Ce ne fut pas sans un sentiment de tristesse profonde que la famille Castang quitta les riantes campagnes de la Dordogne pour venir s'emprisonner dans un étroit logement de la cité bordelaise... Rien de plus douloureux que l'adieu au pays où l'on a aimé, joui et souffert. Mille souvenirs de joie et d'amertume rattachent au sol natal, et veut-on s'arracher aux lieux qui nous ont vus naître, tout y prend une voix pour nous crier : ailleurs, c'est l'exil... S'en éloigner, pour beaucoup, c'est souffrir, pour plusieurs, c'est presque mourir un peu…

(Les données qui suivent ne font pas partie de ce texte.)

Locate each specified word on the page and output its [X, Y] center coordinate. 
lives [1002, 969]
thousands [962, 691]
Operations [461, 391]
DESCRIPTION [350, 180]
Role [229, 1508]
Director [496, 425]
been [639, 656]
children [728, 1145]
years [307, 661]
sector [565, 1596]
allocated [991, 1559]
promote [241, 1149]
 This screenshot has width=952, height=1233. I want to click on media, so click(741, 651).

Mme Castang dut sentir cette souffrance intime elle quittait le pays où elle avait connu de grandes joies et de grandes douleurs, le pays où elle avait mis tant d'enfants au monde, où elle en avait perdu plusieurs ; elle y laissait des parents, des amis et ces chères religieuses de Nojals, ses confidentes et ses intimes... et elle arrivait inconnue et dépaysée dans cette grande ville de Bordeaux où se côtoient tant de plaisir et tant de douleurs, tant de luxe et tant de misère, tant de bien et tant de mal... Elle en était comme effrayée... C'est qu'elle n'ignorait pas que, parfois, malgré tout le dévouement de ses anges de charité, la grande ville est cruelle aux familles en détresse... Nous le savons : que de fois, hélas ! on danse au premier étage des maisons de nos grandes cités, tandis que dans les mansardes de ces mêmes demeures se déroule, dans ses navrantes réalités, le drame de la misère... En bas, les éclats de rires bruyants, les fêtes, l'opulence... en haut, les sanglots du miséreux... ses angoisses, son dénuement... mais encore plus haut, bien plus haut, au-dessus des scènes de joie et de douleur de ce monde, le Ciel, le Ciel des divines récompenses, le royaume des pauvres de Jésus : « Bienheureux les pauvres parce que le royaume des Cieux est à eux »…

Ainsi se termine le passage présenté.